The Times wants more of a bad thing repeated. Failure "means trouble for everyone," it said. What are they waiting for, it asked?
Instead of explaining what's wrong and how to fix things, The Times endorses what helps bankers most. Let ordinary people eat cake....if they can afford it.
A Final Comment
The July US jobs report beat expectations. At the same time, it woefully underwhelmed. The headline U-3 number was 163,000. Report details were soft.
The private payroll diffusion index fell for the second straight month. At 56.4, it's down from 56.8 in June and 61.3 in May. Despite last month's headline number beating June's, breadth was lower in July.

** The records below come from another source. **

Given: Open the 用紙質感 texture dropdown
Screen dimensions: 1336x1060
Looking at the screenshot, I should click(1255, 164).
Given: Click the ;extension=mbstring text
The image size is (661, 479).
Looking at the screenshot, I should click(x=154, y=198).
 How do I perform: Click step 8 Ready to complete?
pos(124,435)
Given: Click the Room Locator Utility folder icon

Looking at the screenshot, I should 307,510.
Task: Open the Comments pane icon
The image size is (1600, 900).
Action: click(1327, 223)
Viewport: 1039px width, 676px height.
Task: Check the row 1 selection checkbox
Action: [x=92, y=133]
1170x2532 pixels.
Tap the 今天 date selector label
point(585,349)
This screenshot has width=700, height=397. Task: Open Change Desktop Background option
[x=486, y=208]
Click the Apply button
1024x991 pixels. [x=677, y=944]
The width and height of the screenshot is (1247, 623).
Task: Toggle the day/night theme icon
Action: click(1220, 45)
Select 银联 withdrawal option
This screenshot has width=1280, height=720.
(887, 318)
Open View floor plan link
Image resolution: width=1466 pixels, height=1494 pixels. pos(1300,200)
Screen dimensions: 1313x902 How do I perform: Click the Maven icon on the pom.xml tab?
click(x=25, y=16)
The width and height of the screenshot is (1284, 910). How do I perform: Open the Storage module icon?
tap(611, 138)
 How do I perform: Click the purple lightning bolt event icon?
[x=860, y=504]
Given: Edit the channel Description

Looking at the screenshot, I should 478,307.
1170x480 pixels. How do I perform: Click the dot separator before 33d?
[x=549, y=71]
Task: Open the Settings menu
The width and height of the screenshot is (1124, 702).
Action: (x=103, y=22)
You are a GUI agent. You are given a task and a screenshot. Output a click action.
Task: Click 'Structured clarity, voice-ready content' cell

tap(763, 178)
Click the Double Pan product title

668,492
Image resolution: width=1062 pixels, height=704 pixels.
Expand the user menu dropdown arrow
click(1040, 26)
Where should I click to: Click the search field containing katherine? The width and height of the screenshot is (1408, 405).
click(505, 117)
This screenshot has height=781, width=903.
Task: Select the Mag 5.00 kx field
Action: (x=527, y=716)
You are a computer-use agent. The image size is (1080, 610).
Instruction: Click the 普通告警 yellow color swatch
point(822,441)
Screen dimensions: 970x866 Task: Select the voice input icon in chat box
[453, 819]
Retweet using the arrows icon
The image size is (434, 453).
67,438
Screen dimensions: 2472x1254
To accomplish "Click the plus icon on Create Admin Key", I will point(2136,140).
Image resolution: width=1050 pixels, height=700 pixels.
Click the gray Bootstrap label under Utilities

Hours worked were flat. Up 0.1%, average hourly earnings barely budged. Work-based income gained the same meager amount. In real terms, wages contracted.
Hourly earnings year-over-year fell from 2% in June to 1.7% in July. The comparable weekly pace dropped from 2.3% to 2%.
Incomes are declining. Jobs created are poor ones. They're mostly low pay/low benefit part-time or temp ones.
Economic uncertainty prompted greater savings. The opposite effect is less spending. In real terms, it's negative.
U-3 unemployment rose from 8.2% to 8.3%. U-6 stands at 15%. Real unemployment as calculated in the 1980s approaches 23%. It adds uncounted long-term (one year or more) discouraged workers U-6 figures ignores.
Without fictitious birth/death ratio over-counting, U-3 gained 120,000 jobs or less. The broader Household Survey was dreadful. It fell 195,000.
Virtually all jobs lost were full-time. They dropped 228,000. They're down for three of the past four months. The employment rate dropped from 58.6% in June to 58.4%. Labor force participation fell from 63.8% in June to 63.7%.
Small downward revisions showed May and June combined created 12,000 fewer jobs.